● **DATA SHOWN**

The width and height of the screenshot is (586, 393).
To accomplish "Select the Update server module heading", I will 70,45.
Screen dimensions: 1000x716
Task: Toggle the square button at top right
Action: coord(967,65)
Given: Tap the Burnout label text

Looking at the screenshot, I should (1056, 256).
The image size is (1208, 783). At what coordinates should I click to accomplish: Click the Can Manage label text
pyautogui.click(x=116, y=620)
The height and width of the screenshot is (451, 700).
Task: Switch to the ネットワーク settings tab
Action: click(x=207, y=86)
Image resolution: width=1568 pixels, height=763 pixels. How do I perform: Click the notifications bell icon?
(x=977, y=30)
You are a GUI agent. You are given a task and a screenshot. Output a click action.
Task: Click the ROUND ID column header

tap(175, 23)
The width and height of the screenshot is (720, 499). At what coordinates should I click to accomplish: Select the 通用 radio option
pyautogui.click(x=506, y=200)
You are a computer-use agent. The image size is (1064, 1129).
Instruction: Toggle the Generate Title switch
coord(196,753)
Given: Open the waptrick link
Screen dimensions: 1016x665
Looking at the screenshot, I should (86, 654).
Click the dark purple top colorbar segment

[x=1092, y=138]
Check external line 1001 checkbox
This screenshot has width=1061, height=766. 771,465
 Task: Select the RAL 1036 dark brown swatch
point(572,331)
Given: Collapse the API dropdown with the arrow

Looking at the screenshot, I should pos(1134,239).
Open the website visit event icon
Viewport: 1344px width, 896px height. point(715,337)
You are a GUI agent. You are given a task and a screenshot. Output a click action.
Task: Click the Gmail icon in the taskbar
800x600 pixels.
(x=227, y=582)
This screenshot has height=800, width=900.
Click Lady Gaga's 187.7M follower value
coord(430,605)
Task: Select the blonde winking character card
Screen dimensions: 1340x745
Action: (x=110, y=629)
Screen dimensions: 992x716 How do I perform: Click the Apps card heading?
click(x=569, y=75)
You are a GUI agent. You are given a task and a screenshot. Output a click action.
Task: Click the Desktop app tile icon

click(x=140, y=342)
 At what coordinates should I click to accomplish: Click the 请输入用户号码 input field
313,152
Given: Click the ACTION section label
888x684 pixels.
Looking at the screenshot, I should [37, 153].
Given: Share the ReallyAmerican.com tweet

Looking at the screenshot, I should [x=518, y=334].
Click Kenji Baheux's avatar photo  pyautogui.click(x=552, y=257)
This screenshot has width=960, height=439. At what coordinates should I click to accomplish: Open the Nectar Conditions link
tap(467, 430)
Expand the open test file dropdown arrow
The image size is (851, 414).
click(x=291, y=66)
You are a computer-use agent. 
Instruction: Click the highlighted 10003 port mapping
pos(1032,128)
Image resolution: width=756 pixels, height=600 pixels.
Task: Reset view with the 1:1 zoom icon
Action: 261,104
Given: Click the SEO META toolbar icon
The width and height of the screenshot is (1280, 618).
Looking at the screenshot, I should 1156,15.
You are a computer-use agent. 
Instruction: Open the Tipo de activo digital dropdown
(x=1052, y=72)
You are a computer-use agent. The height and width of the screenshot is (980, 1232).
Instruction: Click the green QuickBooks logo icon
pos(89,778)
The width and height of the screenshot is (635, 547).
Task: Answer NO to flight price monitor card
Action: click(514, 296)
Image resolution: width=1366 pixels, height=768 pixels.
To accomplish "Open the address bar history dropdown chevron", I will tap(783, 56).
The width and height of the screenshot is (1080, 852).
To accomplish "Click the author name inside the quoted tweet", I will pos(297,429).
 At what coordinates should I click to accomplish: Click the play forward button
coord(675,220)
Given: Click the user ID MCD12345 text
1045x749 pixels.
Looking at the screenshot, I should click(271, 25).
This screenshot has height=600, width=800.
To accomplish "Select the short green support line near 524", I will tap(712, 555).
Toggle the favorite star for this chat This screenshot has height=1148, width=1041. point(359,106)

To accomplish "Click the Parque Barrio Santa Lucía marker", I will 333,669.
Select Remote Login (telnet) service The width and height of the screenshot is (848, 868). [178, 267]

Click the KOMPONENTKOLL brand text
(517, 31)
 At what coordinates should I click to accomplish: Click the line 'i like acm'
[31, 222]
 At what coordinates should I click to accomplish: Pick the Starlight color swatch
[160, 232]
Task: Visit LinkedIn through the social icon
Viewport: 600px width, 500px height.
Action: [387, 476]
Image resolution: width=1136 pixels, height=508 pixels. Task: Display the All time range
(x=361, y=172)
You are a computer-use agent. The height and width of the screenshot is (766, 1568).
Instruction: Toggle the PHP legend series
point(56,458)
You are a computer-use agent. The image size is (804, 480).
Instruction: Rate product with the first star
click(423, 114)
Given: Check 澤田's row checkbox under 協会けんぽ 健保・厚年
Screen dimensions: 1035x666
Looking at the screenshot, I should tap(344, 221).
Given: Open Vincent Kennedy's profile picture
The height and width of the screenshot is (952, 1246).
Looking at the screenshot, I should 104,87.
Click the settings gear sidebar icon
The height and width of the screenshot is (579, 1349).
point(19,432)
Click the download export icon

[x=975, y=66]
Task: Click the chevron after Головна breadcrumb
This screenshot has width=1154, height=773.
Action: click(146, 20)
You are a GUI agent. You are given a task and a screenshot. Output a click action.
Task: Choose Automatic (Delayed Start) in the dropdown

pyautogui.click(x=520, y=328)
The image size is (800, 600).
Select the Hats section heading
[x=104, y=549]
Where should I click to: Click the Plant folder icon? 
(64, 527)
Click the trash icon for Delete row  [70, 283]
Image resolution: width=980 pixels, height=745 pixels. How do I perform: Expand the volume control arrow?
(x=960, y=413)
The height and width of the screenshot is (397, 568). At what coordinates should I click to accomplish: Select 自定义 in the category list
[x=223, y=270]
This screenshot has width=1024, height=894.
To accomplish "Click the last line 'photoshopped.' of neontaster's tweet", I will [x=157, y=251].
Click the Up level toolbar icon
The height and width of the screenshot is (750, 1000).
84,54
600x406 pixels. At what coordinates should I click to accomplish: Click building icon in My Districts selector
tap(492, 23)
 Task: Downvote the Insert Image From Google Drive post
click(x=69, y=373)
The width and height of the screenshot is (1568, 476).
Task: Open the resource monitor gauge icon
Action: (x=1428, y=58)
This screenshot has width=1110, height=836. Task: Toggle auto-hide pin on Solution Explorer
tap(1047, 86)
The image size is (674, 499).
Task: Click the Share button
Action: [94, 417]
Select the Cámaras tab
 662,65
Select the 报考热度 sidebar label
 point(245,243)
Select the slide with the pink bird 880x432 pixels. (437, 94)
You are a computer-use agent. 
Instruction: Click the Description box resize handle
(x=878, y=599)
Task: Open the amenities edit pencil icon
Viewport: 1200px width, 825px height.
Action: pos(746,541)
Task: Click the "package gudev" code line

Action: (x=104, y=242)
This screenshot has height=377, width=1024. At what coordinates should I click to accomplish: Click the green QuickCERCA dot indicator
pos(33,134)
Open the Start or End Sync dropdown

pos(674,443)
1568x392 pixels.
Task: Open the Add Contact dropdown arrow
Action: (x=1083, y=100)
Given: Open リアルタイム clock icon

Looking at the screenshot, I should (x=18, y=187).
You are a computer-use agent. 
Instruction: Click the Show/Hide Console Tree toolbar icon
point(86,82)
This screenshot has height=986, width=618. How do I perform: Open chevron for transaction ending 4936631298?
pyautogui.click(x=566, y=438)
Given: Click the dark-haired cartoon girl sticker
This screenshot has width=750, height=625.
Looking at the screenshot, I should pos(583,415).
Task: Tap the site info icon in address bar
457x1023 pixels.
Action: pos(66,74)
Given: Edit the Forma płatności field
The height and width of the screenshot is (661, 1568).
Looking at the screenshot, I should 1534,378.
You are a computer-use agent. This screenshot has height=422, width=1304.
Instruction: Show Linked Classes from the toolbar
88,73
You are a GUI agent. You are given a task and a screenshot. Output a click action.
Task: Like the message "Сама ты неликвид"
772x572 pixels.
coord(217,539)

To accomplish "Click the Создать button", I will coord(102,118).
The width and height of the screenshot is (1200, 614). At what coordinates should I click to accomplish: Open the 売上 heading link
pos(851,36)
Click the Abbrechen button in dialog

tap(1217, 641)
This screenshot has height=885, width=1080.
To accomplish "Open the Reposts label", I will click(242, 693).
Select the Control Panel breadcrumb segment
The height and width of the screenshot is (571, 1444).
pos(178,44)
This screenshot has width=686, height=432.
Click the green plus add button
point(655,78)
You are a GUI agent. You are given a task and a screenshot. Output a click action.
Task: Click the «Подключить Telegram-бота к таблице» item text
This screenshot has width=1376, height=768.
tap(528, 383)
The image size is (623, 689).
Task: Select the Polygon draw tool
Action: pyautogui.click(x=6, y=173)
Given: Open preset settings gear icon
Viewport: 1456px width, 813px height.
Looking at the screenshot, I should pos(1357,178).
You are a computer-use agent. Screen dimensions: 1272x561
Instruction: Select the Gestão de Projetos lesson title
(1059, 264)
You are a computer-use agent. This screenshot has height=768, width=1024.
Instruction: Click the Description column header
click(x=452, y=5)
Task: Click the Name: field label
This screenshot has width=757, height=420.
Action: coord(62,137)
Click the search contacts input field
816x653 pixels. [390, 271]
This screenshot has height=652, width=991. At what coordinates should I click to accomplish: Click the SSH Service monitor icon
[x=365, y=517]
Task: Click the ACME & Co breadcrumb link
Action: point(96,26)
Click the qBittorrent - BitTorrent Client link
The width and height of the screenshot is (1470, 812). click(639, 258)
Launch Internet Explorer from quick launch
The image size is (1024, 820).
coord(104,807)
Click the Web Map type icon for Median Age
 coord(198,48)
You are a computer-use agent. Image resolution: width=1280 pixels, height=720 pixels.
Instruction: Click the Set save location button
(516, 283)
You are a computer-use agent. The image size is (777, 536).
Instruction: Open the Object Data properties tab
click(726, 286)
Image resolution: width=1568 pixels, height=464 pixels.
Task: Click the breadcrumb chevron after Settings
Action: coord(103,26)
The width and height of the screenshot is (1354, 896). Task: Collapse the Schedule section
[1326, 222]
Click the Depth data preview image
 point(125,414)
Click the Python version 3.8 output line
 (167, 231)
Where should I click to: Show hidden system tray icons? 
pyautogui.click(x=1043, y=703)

● **WHAT NEEDS TO BE DONE**
Gather all lines from the records above in which "address" appears.

● **EXPECTED OUTPUT**
To accomplish "Open the address bar history dropdown chevron", I will tap(783, 56).
Task: Tap the site info icon in address bar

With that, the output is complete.